5. While interviewing Gromeier, Pelley led him to speak about the use of the virus against other cancers. I don’t think the program made clear that the work in prostate, breast, and pancreatic cancer, among others, was still in the experimental phase.
6. The program only briefly touched on other therapies that exploit the immune system for cancer but didn’t mention that viral approaches are being taken by quite a few other research teams and companies. Forbescontributor, Arlene Weintraub, has a more comprehensive discussion this morning.
7. Without knowing Henry Friedman, one might think that CBS was being disrespectful to him because he chooses not to dress as a typical physician: He was wearing a Duke hoodie and jeans and Pelley said that’s how Friedman’s brain thinks about fashion. Indeed, his dress is most often casual but I know that it breaks down barriers with his patients, most who are coming from far away and freaked out about their disease. Friedman is a fierce advocate of every facet of Duke and has contributed immensely to the brain cancer treatment internationally.

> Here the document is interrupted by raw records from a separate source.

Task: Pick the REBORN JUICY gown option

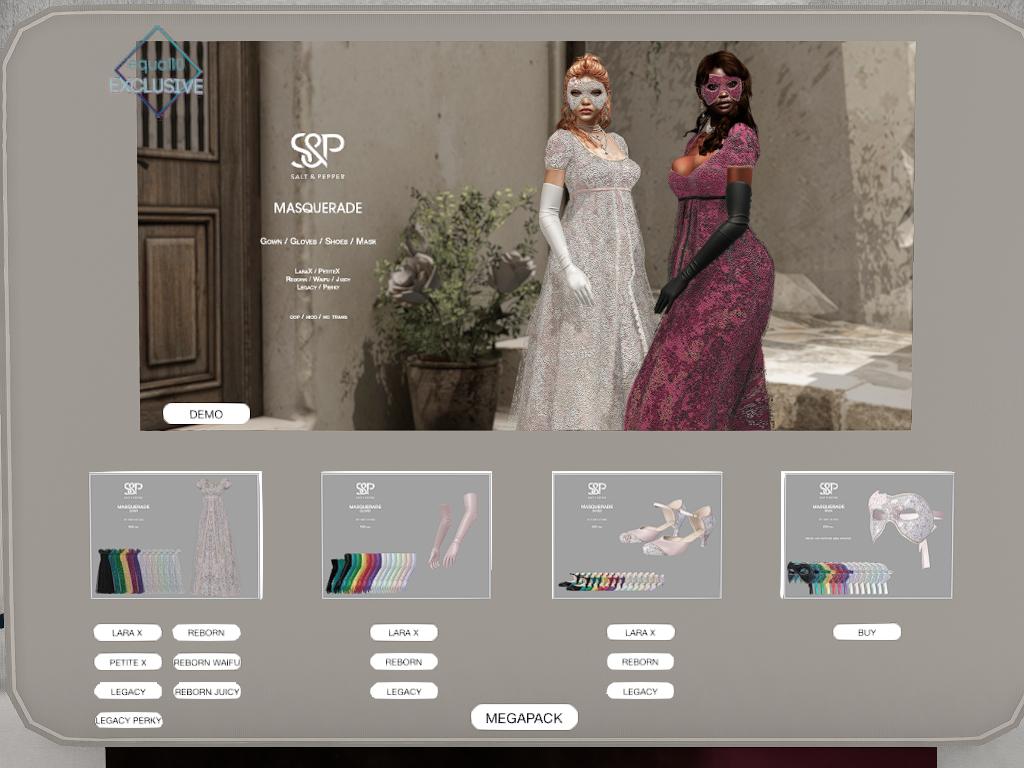Action: click(x=206, y=691)
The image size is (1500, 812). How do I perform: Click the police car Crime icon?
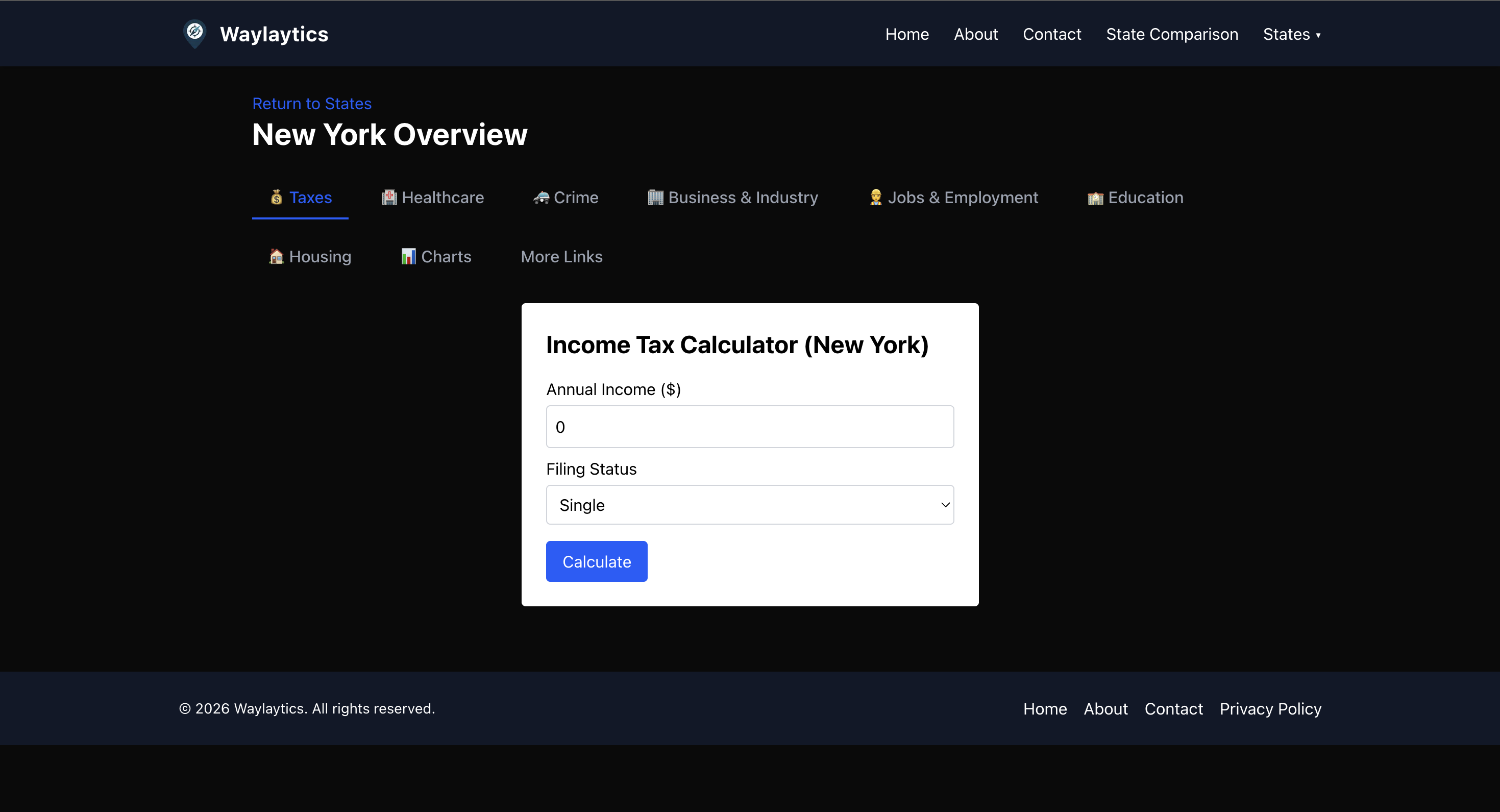(x=542, y=198)
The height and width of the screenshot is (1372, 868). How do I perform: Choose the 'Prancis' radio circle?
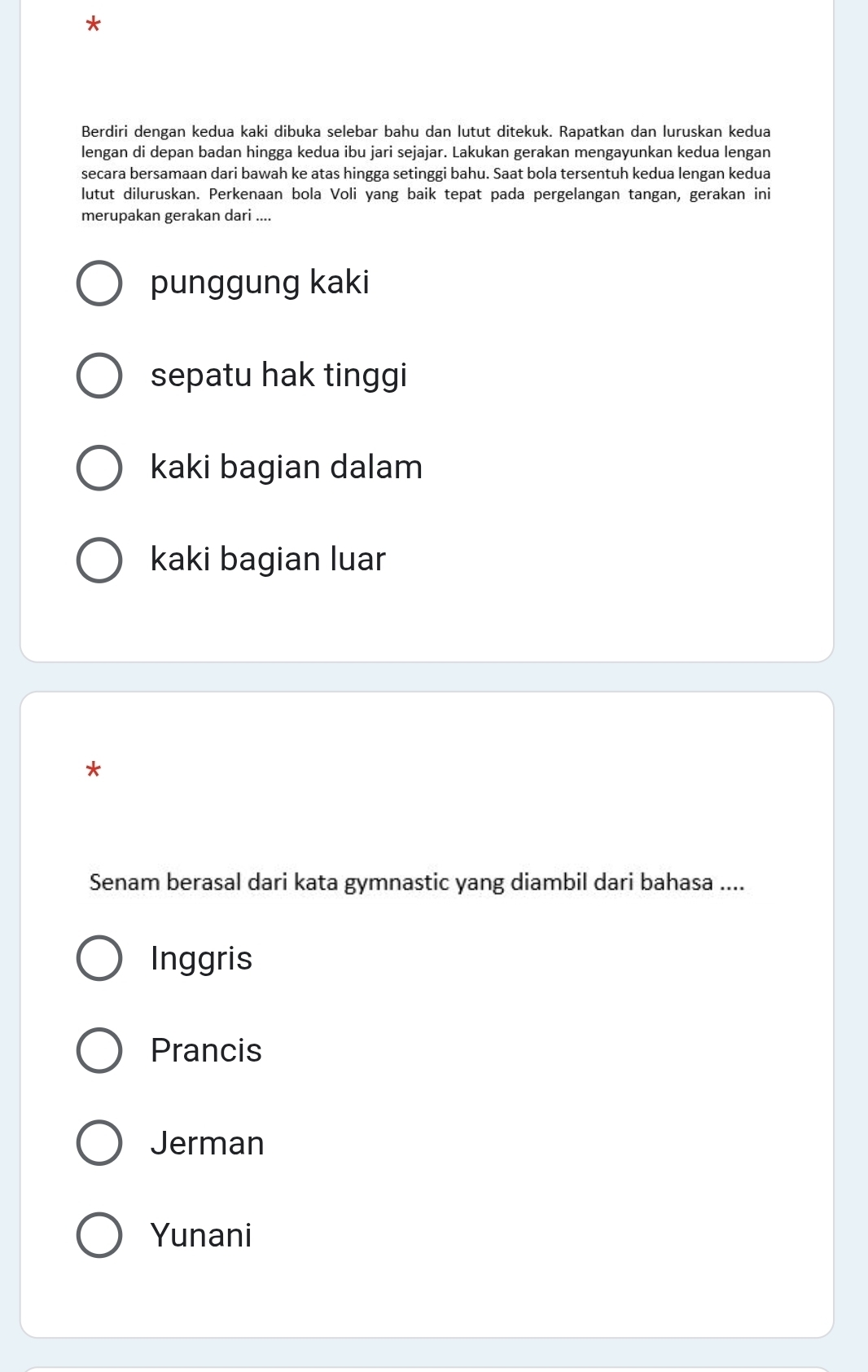[99, 1050]
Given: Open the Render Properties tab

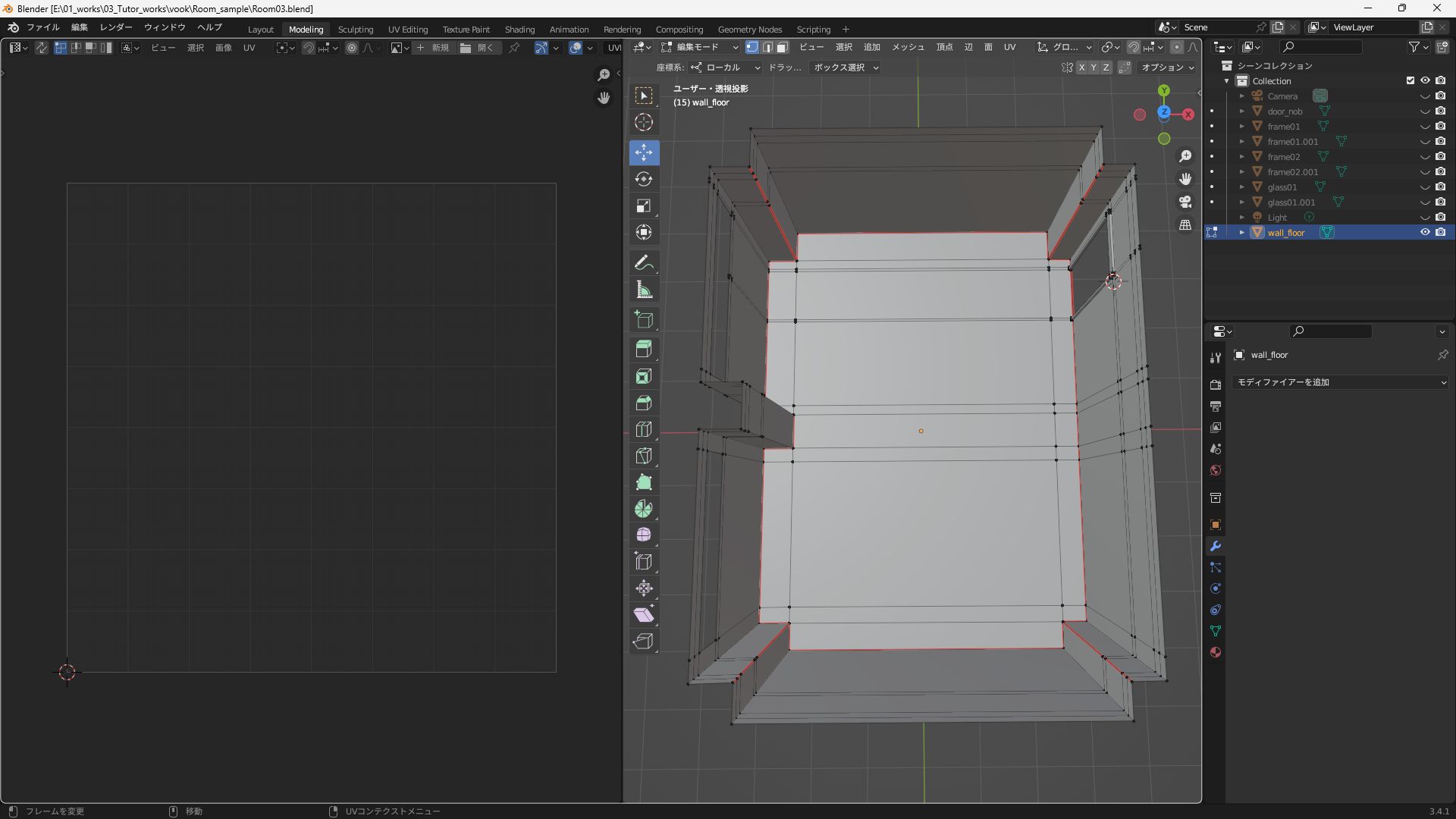Looking at the screenshot, I should point(1215,384).
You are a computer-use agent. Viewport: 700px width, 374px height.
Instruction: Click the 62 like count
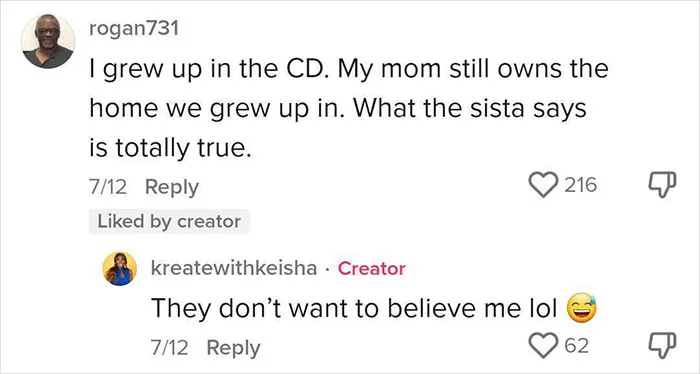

Moreover, I admire him most for his establishment of a program (with neurosurgery colleague, Allan Friedman, MD – not related) for Duke’s women athletes who wish to pursue medical school and his strong support of Duke women’s basketball. Perhaps that’s just me.
Why the absence of the Tisch name?
And my final observation was one that just struck me as odd. The Duke Brain Tumor Center, originally established in 1937, was renamed the Preston Robert Tisch Brain Tumor Center after the Tisch family donated $10 million for research at the Brain Tumor Center and the Duke Comprehensive Cancer Center. Yet the 60 Minutes program made no mention of this name.
The late Bob Tisch was treated at Duke for his brain cancer, living for 14 more months after he was given a two-month prognosis in New York. Bob Tisch was the brother of the late Larry Tisch, CEO of the CBS network from 1986 to 1995. During his tenure, Larry Tisch slashed jobs in the news division and one can’t help but think that the remaining old-timers at 60 Minutes might hold some grudge. Alternatively, they might not have wanted to cloud the story with this two-steps-removed association with the Duke Brain Tumor Center.
In any case and for whatever reason, the omission was glaring. CBS has not responded to a request for information.